Non pareva molto, per dir la verità, neanche a me. Ma ignoravo allora che cosa volesse dire il non sapere neppur questo, il non poter più rispondere, cioè, come prima, all’occorrenza:
— Io mi chiamo Mattia Pascal.

Il protagonista narratore si presenta ai lettori con nome e cognome, li informa subito di aver sempre avuto poche certezze. Ora non sa nemmeno più quale sia veramente il suo nome, ma ciò non deriva da un problema legato a una nascita illegittima: il suo caso è ben più strano.

Qualcuno vorrà bene compiangermi (costa così poco), immaginando l’atroce cordoglio d’un disgraziato, al quale avvenga di scoprire tutt’a un tratto che… sì, niente, insomma: né padre, né madre, né come fu o come non fu; e vorrà pur bene indignarsi (costa anche meno) della corruzione dei costumi, e de’ vizii, e della tristezza dei tempi, che di tanto male possono esser cagione a un povero innocente.
Ebbene, si accomodi. Ma è mio dovere avvertirlo che non si tratta propriamente di questo. Potrei qui esporre, di fatti, in un albero genealogico, l’origine e la discendenza della mia famiglia e dimostrare come qualmente non solo ho conosciuto mio padre e mia madre, ma e gli antenati miei e le loro azioni, in un lungo decorso di tempo, non tutte veramente lodevoli.
E allora?

Ecco: il mio caso è assai più strano e diverso; tanto diverso e strano che mi faccio a narrarlo.
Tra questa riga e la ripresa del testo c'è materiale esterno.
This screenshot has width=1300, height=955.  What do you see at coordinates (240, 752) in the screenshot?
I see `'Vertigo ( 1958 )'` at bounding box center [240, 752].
Il romanzo inizia nel segno della “stranezza” e della “diversità”. L’io narrante si pone, infatti, fin dal principio in una posizione di totale unicità rispetto al resto dell’umanità, e questo è certo un elemento che contribuisce a destare l’interesse del lettore. Proprio tale unicità è l’elemento scatenante della narrazione. L’effetto che queste strane informazioni e anticipazioni suscitano nel lettore è di spiazzamento e di curiosità (come mai Mattia non è più certo di chiamarsi così? Che significato può avere la duplice morte?). D’altra parti il modo bizzarro con cui il narratore si presenta non ispira una particolare fiducia: che credito si può dare a uno che non sa neanche il suo nome?
Il lettore individua subito Mattia Pascal come un narratore sfuggente e inattendibile, che lo metterà di fronte a una vicenda di incerta interpretazione.

Fui, per circa due anni, non so se più cacciatore di topi che guardiano di libri nella biblioteca che un monsignor Boccamazza, nel 1803, volle lasciar morendo al nostro Comune.

La seconda informazione che l’io narrante dà è relativa alla propria attività di bibliotecario di una bibliotecache un prelato (monsignor Boccamazza) ha donato al Comune di Miragno dopo la sua morte.
Vi è, qui, subito un passaggio straniante e di marcata intonazione ironica, in cui lo stesso io narrante non sa dare notizie precise di sé, cioè non sa dire se il proprio lavoro consista nell’essere un cacciatore di topi o un guardiano di libri: attività entrambe assurde e che certamente ridicolizzano il proprio lavoro di bibliotecario

È ben chiaro che questo Monsignore dovette conoscer poco l’indole e le abitudini de’ suoi concittadini; o forse sperò che il suo lascito dovesse col tempo e con la comodità accendere nel loro animo l’amore per lo studio. Finora, ne posso rendere testimonianza, non si è acceso: e questo dico in lode de’ miei concittadini. Del dono anzi il Comune si dimostrò così poco grato al Boccamazza, che non volle neppure erigergli un mezzo busto pur che fosse, e i libri lasciò per molti e molti anni accatastati in un vasto e umido magazzino,

La donazione di monsignor Boccamazza non è stata gradita né dalle autorità né dalla popolazione, motivo per cui la biblioteca giace in uno stato di totale confusione. Una biblioteca, per sua stessa natura, dovrebbe essere, invece, il luogo dell’ordine, un ordine che a sua volta riflette l’armonia del mondo e della conoscenza. Ci troviamo dunque di fronte a uno spazio snaturato e rovesciato.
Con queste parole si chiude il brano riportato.